What kind of ridiculous world are we living in when a stove has a feature that allows you to knock twice on the viewing window to turn the oven light on? Actually, that one is pretty cool. I get up in the middle of the night just to play with it.

What kind of futuristic world are we living in when this is commonly heard in the house: “Hey Alexa, start pre-heating the oven so I can burn a frozen pizza”? Because apparently, although I’m only up to page 320 of instruction manual, my new stove can connect to WIFI, be controlled remotely and will even accept voice commands from virtual assistants like Alexa. This way I can remember to start the oven on the way home, even though I forgot to defrost the chicken.

What do you do when you’re convinced that your new stove is smarter than you? And laughing at you. And you think it’s plotting. Like in the movies. That you’re going to come home one day and find it’s stolen your family and tried to frame you for a murder that it actually committed. This new stove cannot be trusted!

What will the delivery guys think about the old stove they’re supposed to haul away? I mean, it’s pretty beaten up. Sixteen years will do that to an appliance. The glass stove surface is scorched like it survived orbital reentry from space. There are grease splatters and charred stalactites hanging down from the oven ceiling. And because my dog’s life apparently depends on shedding 17 pounds of fur a day, there is a bed of animal hair ringing the base like a hula skirt. Maybe this is why all the Internet advice suggests pushing the old one off a cliff?
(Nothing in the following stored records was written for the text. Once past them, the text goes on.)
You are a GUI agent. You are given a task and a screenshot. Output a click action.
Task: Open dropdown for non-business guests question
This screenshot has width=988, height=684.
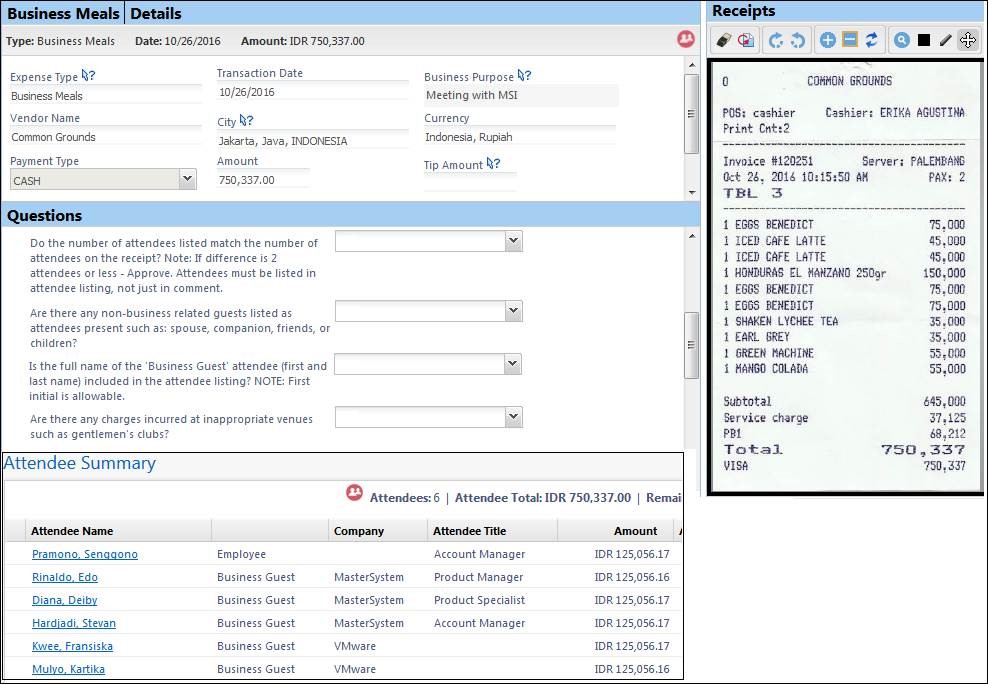513,312
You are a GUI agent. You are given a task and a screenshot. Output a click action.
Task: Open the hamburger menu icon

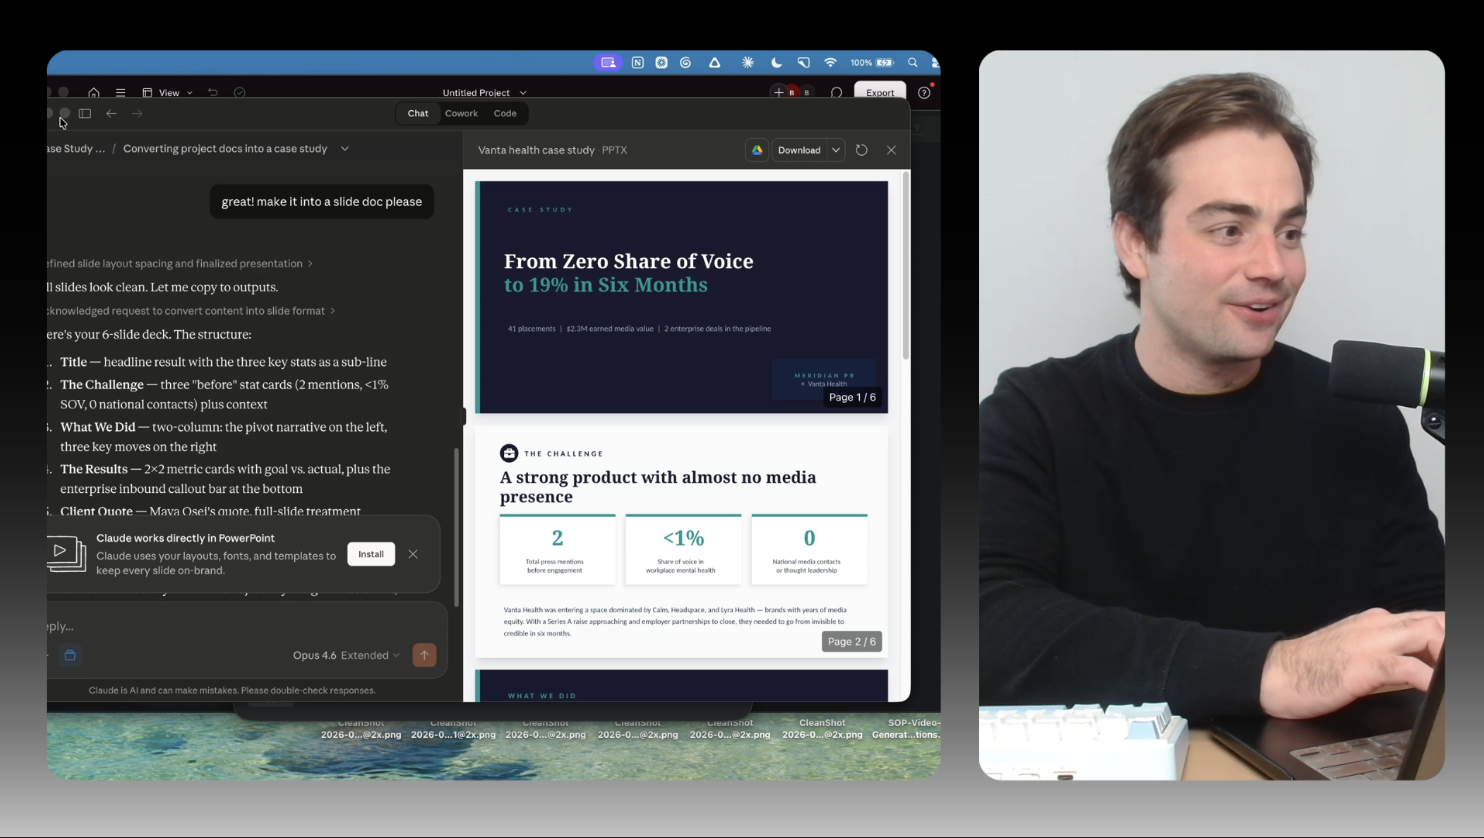coord(120,92)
And finally, what in the world will I do to keep the new one as pretty and shiny as the day we first got it? Because the stainless steel shimmers in the light. The glass looks like a freshly-Zambonied ice skating rink. And there isn’t a charred stalactite to be found. It’s so beautiful that I don’t even want to use it. Which is OK, actually, because while I pre-heated it on the way home, Alexa forgot to remind me to defrost the chicken.